DUDU TASSA & JONNY GREENWOOD’S NEW COLLABORATIVE ALBUM JARAK QARIBAK OUT NOW VIA WORLD CIRCUIT
June 9, 2023—Celebrated Israeli singer, musician and producer Dudu Tassa and award-winning composer and guitarist Jonny Greenwood (Radiohead, The Smile) today release their brand new collaborative album Jarak Qaribak via World Circuit Records. In celebration of the release, a new video for “Ahibak,” an Israeli song featuring guest vocals from UAE singer Safae Essafi, will launch on Monday June 12.
Produced by Tassa and Greenwood and mixed by Nigel Godrich, Jarak Qaribak translates, more or less, as “Your Neighbour Is Your Friend.” It’s an expansive, inclusive sentiment. The songs on the album, and the singers, are drawn from all over the Middle East—and, in keeping with the theme established by the album’s title, each singer takes a turn at a tune from a country other than their own. The album is preceded by two singles, “Ashufak Shay,” featuring guest vocals from Lebanese singer Rashid al-Najjar, and “Taq ou-Dub,” a defiant love song featuring Nour Freteikh from Ramallah.
Tassa and Greenwood will tour in support of Jarak Qaribak in November, including appearances at Le Guess Who in the Netherlands and Pitchfork Music Festival in London and Berlin. A full list of dates can be found below.
What’s going on is a remarkable collaboration between two remarkable musicians. Israeli rock star Tassa and Radiohead guitarist Jonny Greenwood have known each other a long time. They’ve collaborated before; Jonny played guitar on “Eize Yom” (“What A Day”), a track on Dudu’s 2009 album Basof Mitraglim Le’Hakol (“In The End You Get Used To Everything”). Asked what he likes about Jonny’s playing, Dudu replies, “It’s everything I can’t do, and don’t know how to do.” Jonny, who is married into an Israeli family hailing originally from Iraq and Egypt, remembers hearing Dudu’s music twinkling amid the prevailing gloom of mid-noughties Israeli rock when Radiohead first visited. “What Dudu was doing had its roots in the Middle East,” says Jonny, “and I just found that more interesting. I was hearing that music at home a lot, as well.”
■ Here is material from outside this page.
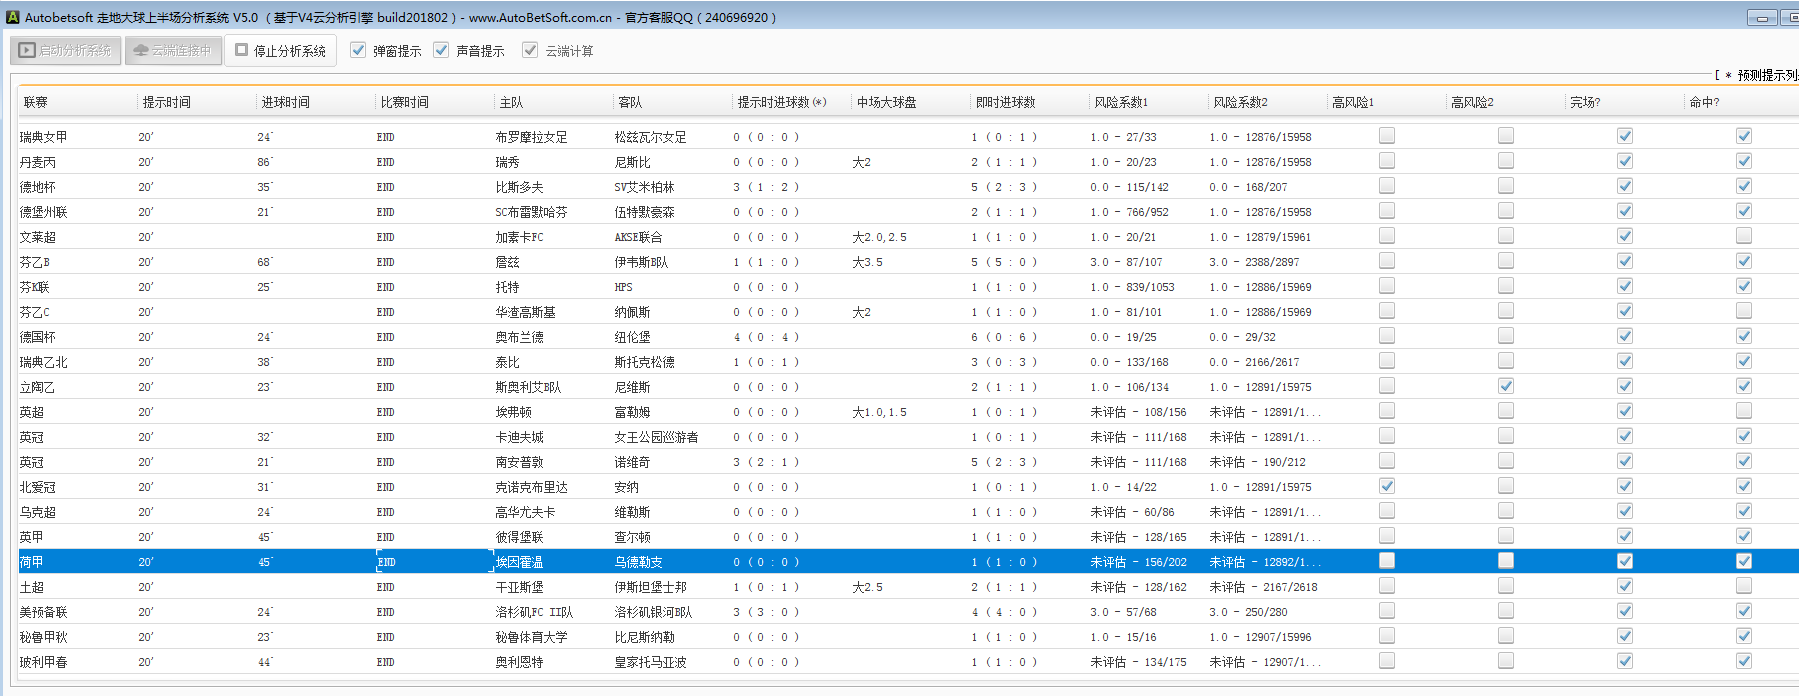
Task: Uncheck 高风险1 box in 北爱冠 row
Action: tap(1387, 486)
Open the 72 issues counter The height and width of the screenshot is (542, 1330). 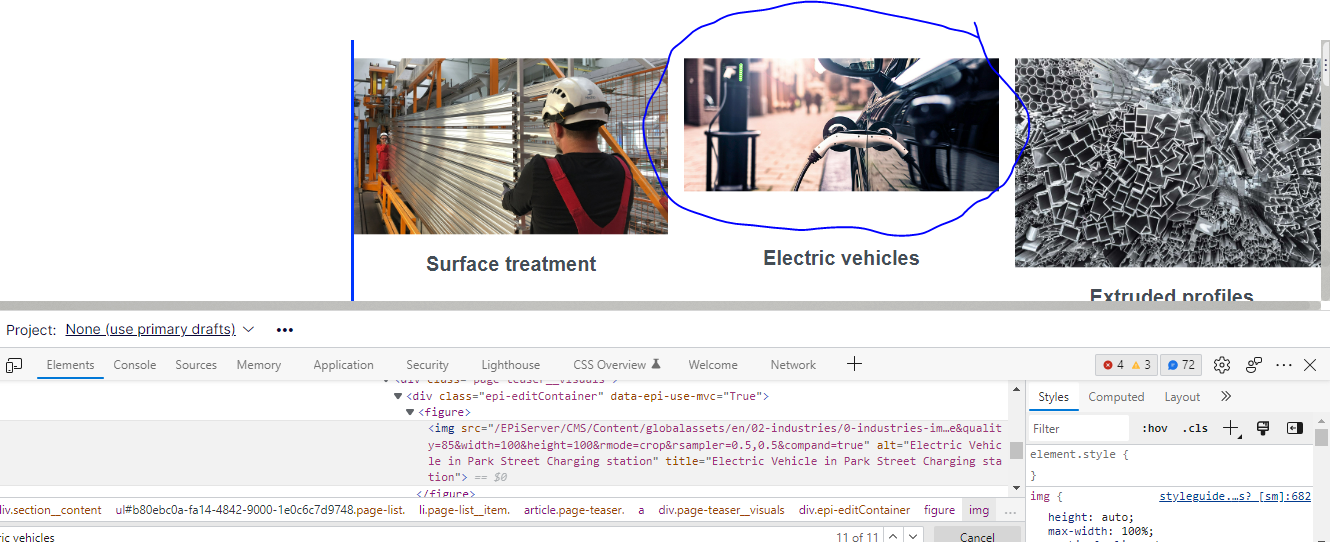point(1181,365)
Jarak Qaribak is scarcely the first time that Jonny has stepped beyond the boundaries of guitar rock. He has had a parallel career as a solo artist going back 20 years to his soundtrack for Bodysong; he has since composed the soundtracks for Paul Thomas Anderson’s There Will Be Blood, Inherent Vice, Phantom Thread, The Master and Jane Campion’s The Power Of The Dog, among others. He has twice been nominated for the Academy Award for Best Original Score.
But while Dudu grew up with this music, Jonny had to learn it, which meant unlearning a lot about being a rock guitarist—a challenge he’d previously confronted when working with another Israeli musician, Shye Ben Tzur. “Jarak Qaribakpresented a similar set of problems,” says Jonny, “in that you have all these scales which don’t conform to western major/minor scales, and have notes which involve quarter-tones, and it’s very hard to impose a chord sequence on these melodies. It usually makes them collapse. It’s like reducing the resolution on a color photo until it’s just squares.”
When assembling the tracks on Jarak Qaribak, Jonny reflects he was “trying to imagine what Kraftwerk would have done if they’d been in Cairo in the 1970s,” which is actually a pretty deft characterization of the overall sound of Jarak Qaribak. The singers mostly recorded their contributions wherever they happened to be, which presented some logistical challenges. Dudu recalls that trying to locate a functional studio in Beirut so that Lebanese singer Rashid al-Najjar could do his vocal for “Ashufak Shay” was something of a struggle. There were other difficulties peculiar to the region whose music Jarak Qaribak celebrates. Dudu acknowledges that some singers they approached were uneasy about working with an Israeli artist. “And,” he says, “it’s not like all the Arabic countries of the Middle East are friends among themselves.” Getting the Iraqi singer Karrar Alsaedi to Tel Aviv to record the Yemeni song “Ya Mughir al-Ghazala” was a considerable bureaucratic feat. “I think,” says Dudu, “he was the only Iraqi passport holder in the entire country at that moment.”